» **INSTRUCTIONS TO FOLLOW**
Keep each line of the material that includes "pixels", and leave out the rest.

» **EXERCISE DATA**
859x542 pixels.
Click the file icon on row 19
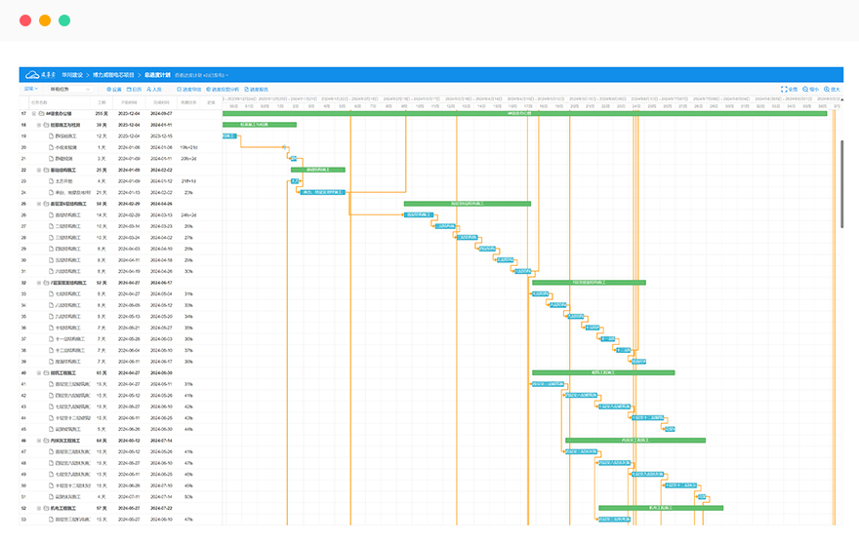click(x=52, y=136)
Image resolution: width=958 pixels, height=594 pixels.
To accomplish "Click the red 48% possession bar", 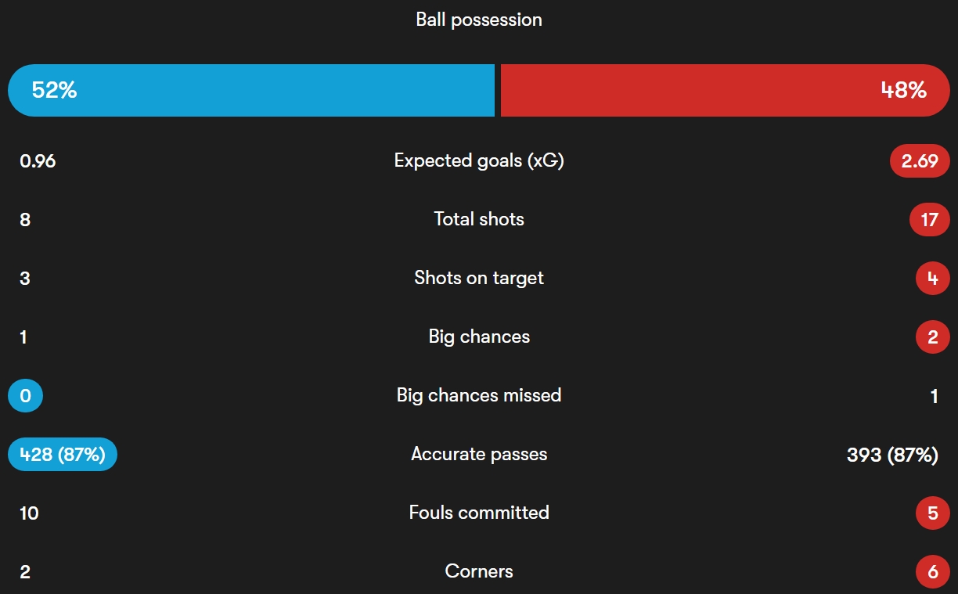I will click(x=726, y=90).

* * *

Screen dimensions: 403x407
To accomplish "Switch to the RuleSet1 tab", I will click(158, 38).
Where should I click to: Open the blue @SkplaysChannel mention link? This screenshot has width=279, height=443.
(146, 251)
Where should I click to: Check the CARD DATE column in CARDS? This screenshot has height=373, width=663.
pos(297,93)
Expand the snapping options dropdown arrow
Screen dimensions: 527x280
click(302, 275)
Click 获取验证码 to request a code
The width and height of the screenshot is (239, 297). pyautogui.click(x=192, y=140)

--

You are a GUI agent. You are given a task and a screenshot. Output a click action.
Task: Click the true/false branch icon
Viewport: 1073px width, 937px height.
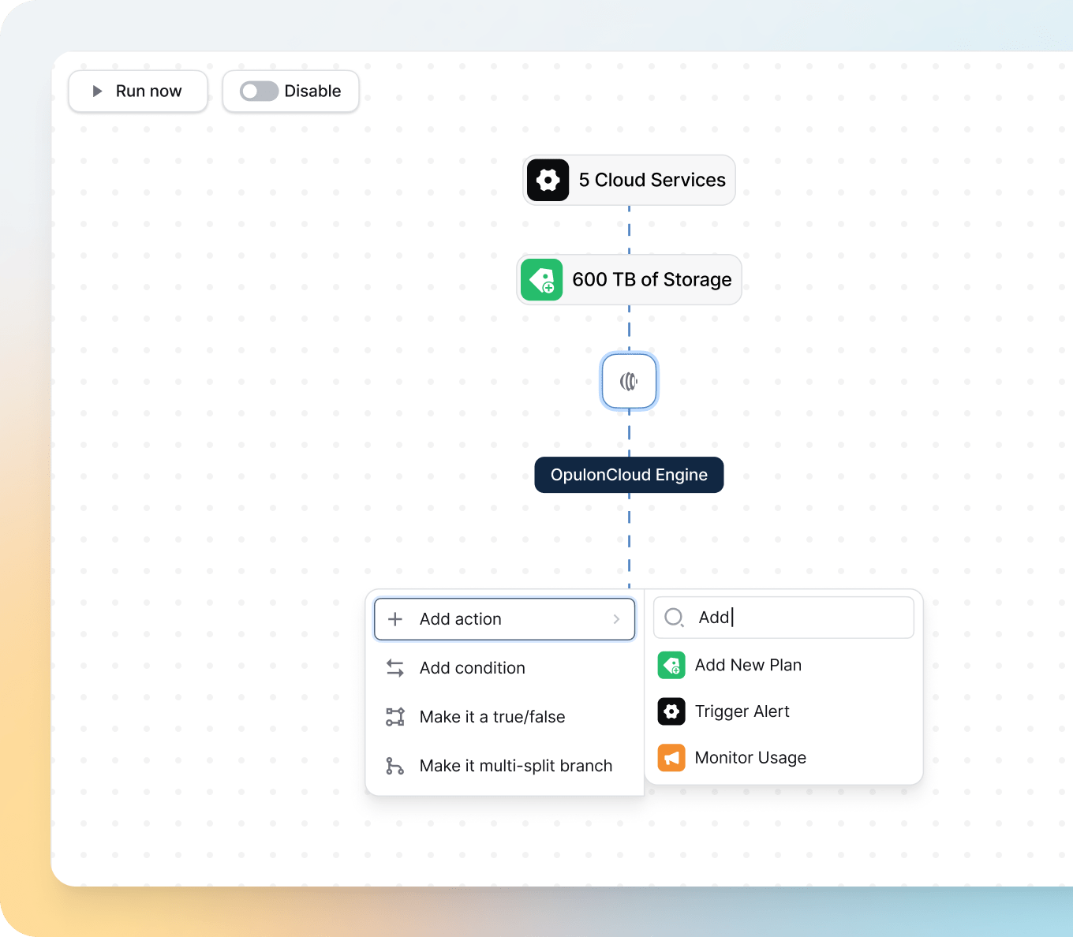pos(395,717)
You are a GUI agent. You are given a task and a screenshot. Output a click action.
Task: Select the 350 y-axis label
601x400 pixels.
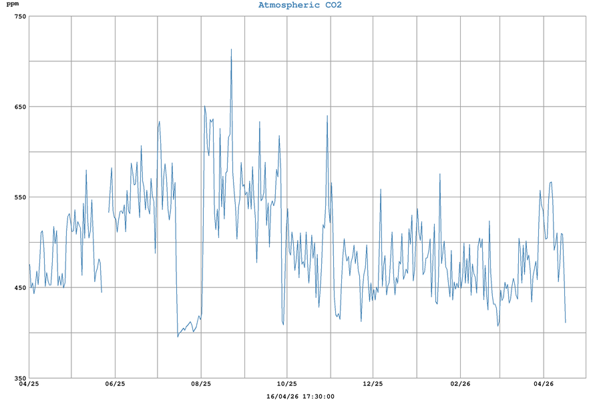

» **ANSWER FOR THIS EXERCISE**
859x542 pixels.
Image resolution: width=958 pixels, height=594 pixels.
601x400 pixels.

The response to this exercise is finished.